Chaotic Time Series Maps:
tentSim | Simulates data from the Tent Map, |
henonSim | simulates data from the Henon Map, |
ikedaSim | simulates data from the Ikeda Map, |
logisticSim | simulates data from the Logistic Map, |
lorentzSim | simulates data from the Lorentz Map, |
roesslerSim | simulates data from the Roessler Map. |
Usage
tentSim(n = 1000, n.skip = 100, parms = c(a = 2), start = runif(1),
doplot = FALSE)
henonSim(n = 1000, n.skip = 100, parms = c(a = 1.4, b = 0.3),
start = runif(2), doplot = FALSE)
ikedaSim(n = 1000, n.skip = 100, parms = c(a = 0.4, b = 6.0, c = 0.9),
start = runif(2), doplot = FALSE)
logisticSim(n = 1000, n.skip = 100, parms = c(r = 4), start = runif(1),
doplot = FALSE)
lorentzSim(times = seq(0, 40, by = 0.01), parms = c(sigma = 16, r = 45.92,
b = 4), start = c(-14, -13, 47), doplot = TRUE, ...)
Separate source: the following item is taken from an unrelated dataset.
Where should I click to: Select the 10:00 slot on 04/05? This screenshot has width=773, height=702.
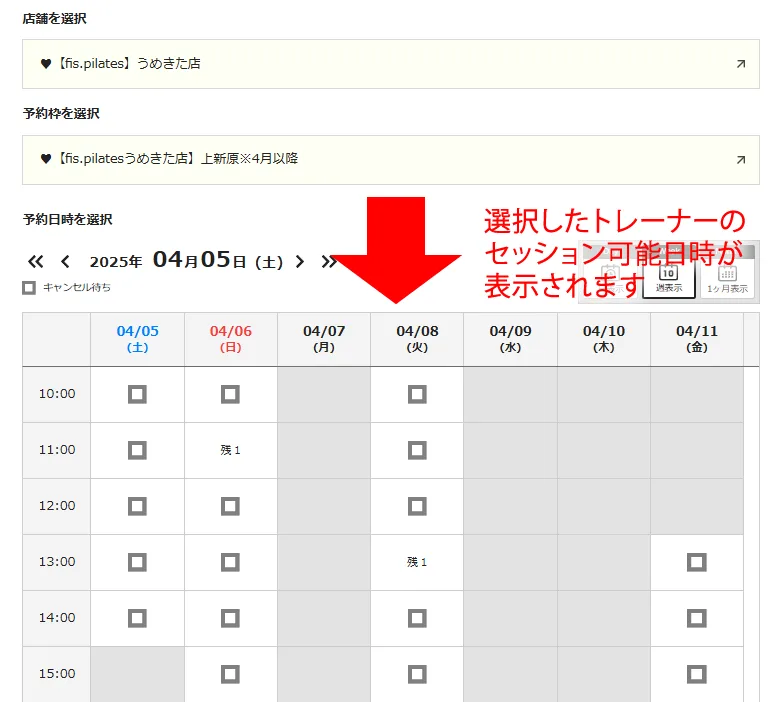tap(137, 394)
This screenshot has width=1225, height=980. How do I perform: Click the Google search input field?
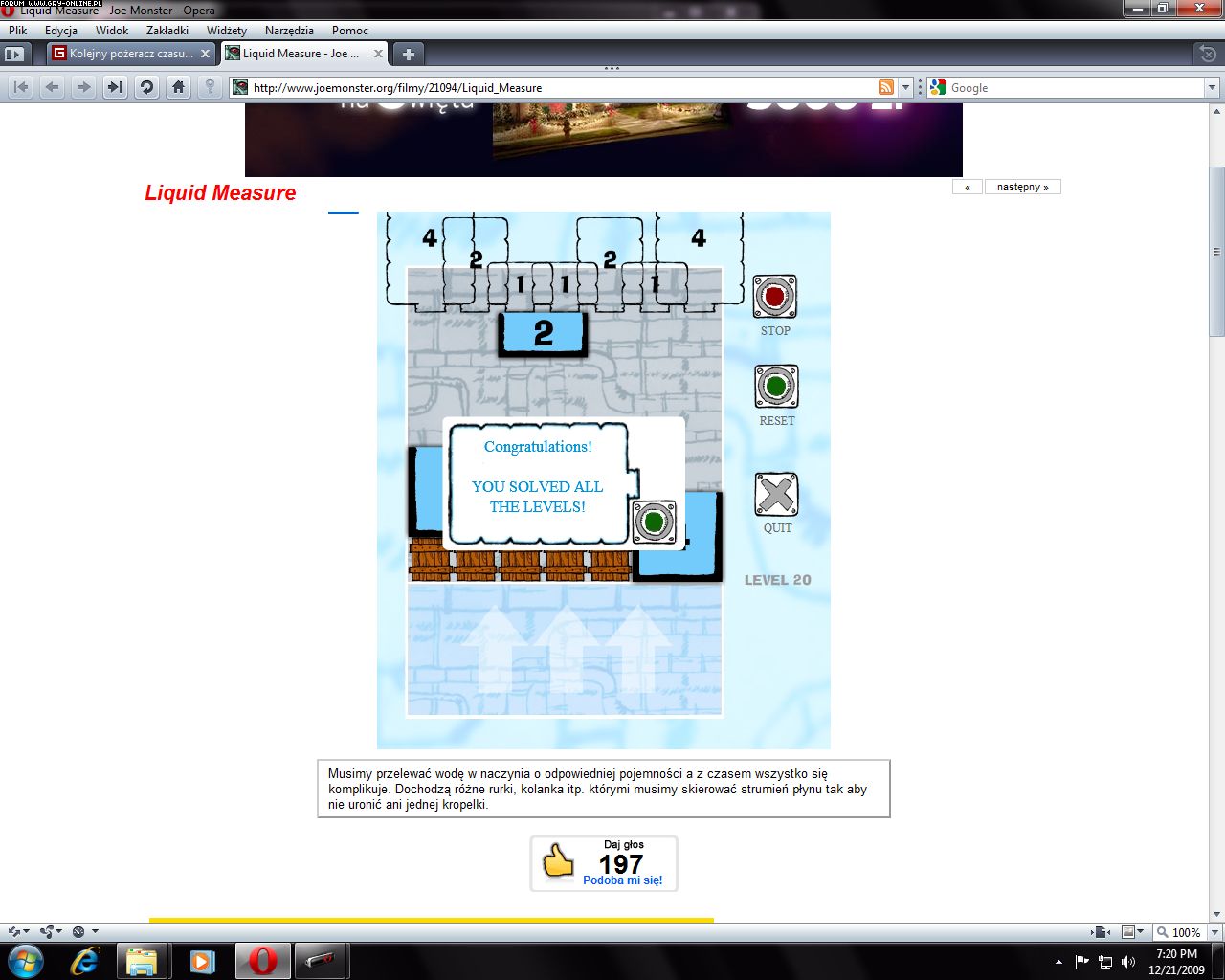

roesslerSim(times = seq(0, 100, by = 0.01), parms = c(a = 0.2, b = 0.2, c = 8.0),
start = c(-1.894, -9.920, 0.0250), doplot = TRUE, ...)
Arguments
doplot |
a logical flag. Should a plot be displayed? |
n, n.skip |
[henonSim][ikedaSim][logisticSim] - |
parms |
the named parameter vector characterizing the chaotic map. |
start |
the vector of start values to initiate the chaotic map. |
times |
[lorentzSim][roesslerSim] - |
... |
arguments to be passed. |
Value
[*Sim] -
All functions return invisible a vector of time series data.
Author(s)
Diethelm Wuertz for the Rmetrics R-port.
References
Brock, W.A., Dechert W.D., Sheinkman J.A. (1987); A Test of Independence Based on the Correlation Dimension, SSRI no. 8702, Department of Economics, University of Wisconsin, Madison.
Eckmann J.P., Oliffson Kamphorst S., Ruelle D. (1987), Recurrence plots of dynamical systems, Europhys. Letters 4, 973.
Hegger R., Kantz H., Schreiber T. (1999); Practical implementation of nonlinear time series methods: The TISEAN package, CHAOS 9, 413–435.
Kennel M.B., Brown R., Abarbanel H.D.I. (1992); Determining embedding dimension for phase-space reconstruction using a geometrical construction, Phys. Rev. A45, 3403.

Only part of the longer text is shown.